Pomimo tego gwiazdor nadwiślańskiego kina akcji jest bardzo znany i ceniony przez wielu rodaków w kraju i za granicą. To sam szef MON Mariusz Błaszczak:
Po co to wszystko? Film jest reklamą defilady z okazji obchodów 3 maja. Dowódcy meldują ministrowi, że w stolicy będzie można wówczas zobaczyć czołgi Leopard, wozy opancerzone Rosomak, armato-haubice Krab i inny sprzęt wojskowy. Co ciekawe, padło też zapewnienie o przelocie wojskowych śmigłowców. Jakich?

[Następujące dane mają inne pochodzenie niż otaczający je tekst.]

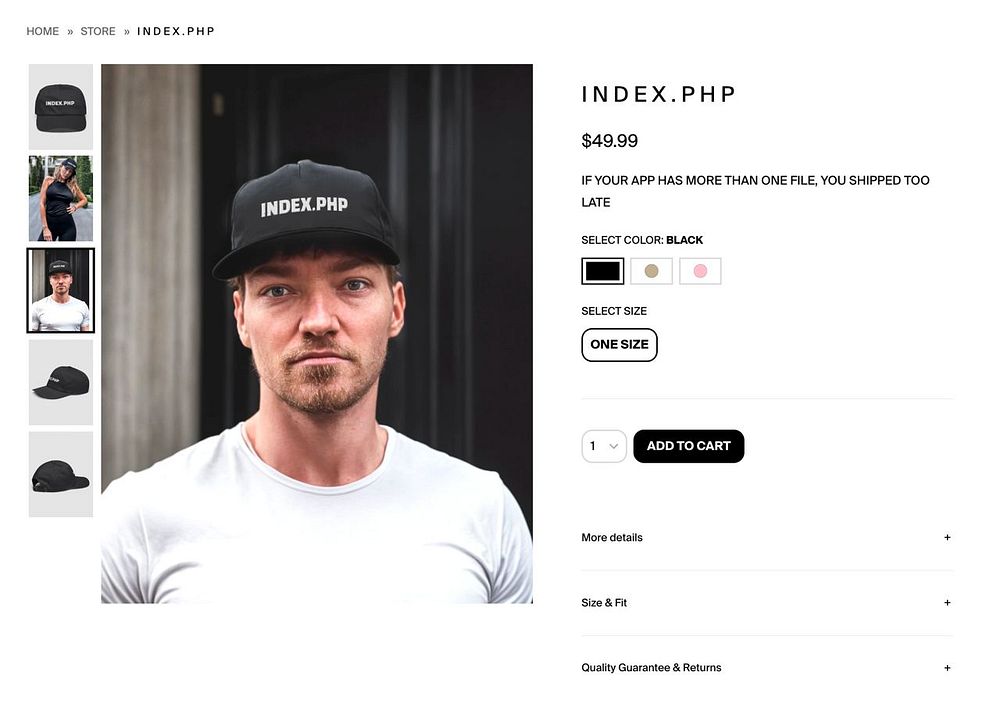
Task: Choose the tan color swatch
Action: coord(651,271)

Tego się z reklamy niestety nie dowiemy.
– Jaki minister, taki aktor. Klip razi sztucznością i utrwala wizerunek wojska defiladowego, w którym obcina się środki na szkolenie. Szkoda dowódców, że są zmuszani do gry w teatrzyku – tak w rozmowie z naTemat.pl tę najnowszą "produkcję" polskiej kinematografii skomentował były szef MON Tomasz Siemoniak.
Trudno nie oprzeć się wrażeniu, że film jest kolejną "reklamą niczego", promocją pozbawioną jakiegokolwiek sensu i niepotrzebnym wydawaniem pieniędzy podatników. Podobnie jak słynne już "ławki niepodległości", stawiane w miastach z inicjatywy MON. Ławki miały przypominać Polakom o stuleciu odzyskania niepodległości. Po kilku miesiącach zardzewiałe, z łuszczącą się farbą są jedynie pośmiewiskiem.